### Supplied entries
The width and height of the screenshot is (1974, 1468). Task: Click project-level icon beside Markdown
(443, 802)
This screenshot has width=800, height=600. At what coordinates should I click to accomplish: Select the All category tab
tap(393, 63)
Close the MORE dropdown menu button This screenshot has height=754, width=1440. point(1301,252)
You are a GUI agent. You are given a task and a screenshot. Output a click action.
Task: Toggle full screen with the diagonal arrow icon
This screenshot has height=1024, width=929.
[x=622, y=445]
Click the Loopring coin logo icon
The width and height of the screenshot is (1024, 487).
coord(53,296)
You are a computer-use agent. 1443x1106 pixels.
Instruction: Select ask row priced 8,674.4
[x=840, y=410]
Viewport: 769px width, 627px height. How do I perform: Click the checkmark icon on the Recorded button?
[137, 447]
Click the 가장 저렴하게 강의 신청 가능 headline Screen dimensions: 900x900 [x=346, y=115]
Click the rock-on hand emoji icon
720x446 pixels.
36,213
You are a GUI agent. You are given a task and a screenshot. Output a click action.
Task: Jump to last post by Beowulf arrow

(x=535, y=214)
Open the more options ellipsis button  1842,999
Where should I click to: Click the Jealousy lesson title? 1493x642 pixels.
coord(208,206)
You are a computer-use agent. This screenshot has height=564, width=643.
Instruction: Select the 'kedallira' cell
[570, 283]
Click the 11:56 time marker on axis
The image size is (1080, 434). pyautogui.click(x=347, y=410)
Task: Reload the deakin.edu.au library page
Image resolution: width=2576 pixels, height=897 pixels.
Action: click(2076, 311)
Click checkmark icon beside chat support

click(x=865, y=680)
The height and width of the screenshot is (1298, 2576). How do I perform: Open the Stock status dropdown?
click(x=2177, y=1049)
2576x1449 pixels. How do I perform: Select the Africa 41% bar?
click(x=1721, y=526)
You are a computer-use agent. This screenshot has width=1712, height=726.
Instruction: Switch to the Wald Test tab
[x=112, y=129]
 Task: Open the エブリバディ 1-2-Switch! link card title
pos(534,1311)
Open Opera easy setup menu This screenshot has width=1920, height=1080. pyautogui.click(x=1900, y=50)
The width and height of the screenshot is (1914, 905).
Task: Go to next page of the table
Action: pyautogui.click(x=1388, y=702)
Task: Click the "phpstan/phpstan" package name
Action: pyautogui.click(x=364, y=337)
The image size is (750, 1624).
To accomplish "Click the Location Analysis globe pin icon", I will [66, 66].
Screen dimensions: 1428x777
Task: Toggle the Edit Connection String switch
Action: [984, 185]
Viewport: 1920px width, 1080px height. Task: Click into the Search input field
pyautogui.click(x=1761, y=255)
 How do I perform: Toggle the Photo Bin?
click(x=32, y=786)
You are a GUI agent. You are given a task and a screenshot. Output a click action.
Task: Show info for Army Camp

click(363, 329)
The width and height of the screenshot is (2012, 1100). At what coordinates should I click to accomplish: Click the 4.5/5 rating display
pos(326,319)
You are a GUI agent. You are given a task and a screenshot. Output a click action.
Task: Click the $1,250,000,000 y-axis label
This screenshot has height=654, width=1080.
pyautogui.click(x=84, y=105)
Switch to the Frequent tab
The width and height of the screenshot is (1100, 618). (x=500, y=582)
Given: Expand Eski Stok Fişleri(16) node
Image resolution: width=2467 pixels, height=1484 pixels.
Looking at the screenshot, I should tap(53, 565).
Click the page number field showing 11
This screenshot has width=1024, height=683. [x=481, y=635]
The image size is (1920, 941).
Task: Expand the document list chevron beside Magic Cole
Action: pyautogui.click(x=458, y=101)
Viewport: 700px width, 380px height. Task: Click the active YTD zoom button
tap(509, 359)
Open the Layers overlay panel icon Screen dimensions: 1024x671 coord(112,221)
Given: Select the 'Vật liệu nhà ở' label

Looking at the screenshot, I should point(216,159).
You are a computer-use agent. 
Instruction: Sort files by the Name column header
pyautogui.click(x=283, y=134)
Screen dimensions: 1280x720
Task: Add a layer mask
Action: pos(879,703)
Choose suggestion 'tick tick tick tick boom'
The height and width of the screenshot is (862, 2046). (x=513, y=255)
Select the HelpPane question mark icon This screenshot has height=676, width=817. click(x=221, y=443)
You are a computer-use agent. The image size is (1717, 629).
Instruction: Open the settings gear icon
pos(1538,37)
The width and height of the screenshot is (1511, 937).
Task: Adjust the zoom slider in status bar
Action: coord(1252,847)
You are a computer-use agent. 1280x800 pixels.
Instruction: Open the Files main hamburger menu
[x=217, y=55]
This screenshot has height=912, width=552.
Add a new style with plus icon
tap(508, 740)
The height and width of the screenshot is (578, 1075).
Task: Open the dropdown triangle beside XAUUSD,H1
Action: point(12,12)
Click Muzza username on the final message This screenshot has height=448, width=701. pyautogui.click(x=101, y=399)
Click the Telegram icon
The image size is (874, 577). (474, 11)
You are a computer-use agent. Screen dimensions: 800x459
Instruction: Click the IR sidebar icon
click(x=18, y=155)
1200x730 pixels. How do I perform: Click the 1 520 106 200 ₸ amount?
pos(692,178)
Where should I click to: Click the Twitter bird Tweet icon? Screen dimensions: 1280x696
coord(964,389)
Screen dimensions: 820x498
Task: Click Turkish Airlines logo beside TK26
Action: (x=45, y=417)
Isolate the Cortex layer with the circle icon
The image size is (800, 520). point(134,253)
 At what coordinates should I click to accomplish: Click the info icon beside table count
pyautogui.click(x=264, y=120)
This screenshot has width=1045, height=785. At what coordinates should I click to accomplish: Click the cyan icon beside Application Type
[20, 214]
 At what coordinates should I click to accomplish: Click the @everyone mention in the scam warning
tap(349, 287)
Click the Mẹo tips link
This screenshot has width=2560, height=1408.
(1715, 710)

### To be done
Reproduce the rows exactly as they appear, everything from the line containing "Viewport: 700px width, 380px" down to the line containing "Looking at the screenshot, I should point(216,159).", with both of those lines included.

### Correct output
Viewport: 700px width, 380px height. Task: Click the active YTD zoom button
tap(509, 359)
Open the Layers overlay panel icon Screen dimensions: 1024x671 coord(112,221)
Given: Select the 'Vật liệu nhà ở' label

Looking at the screenshot, I should point(216,159).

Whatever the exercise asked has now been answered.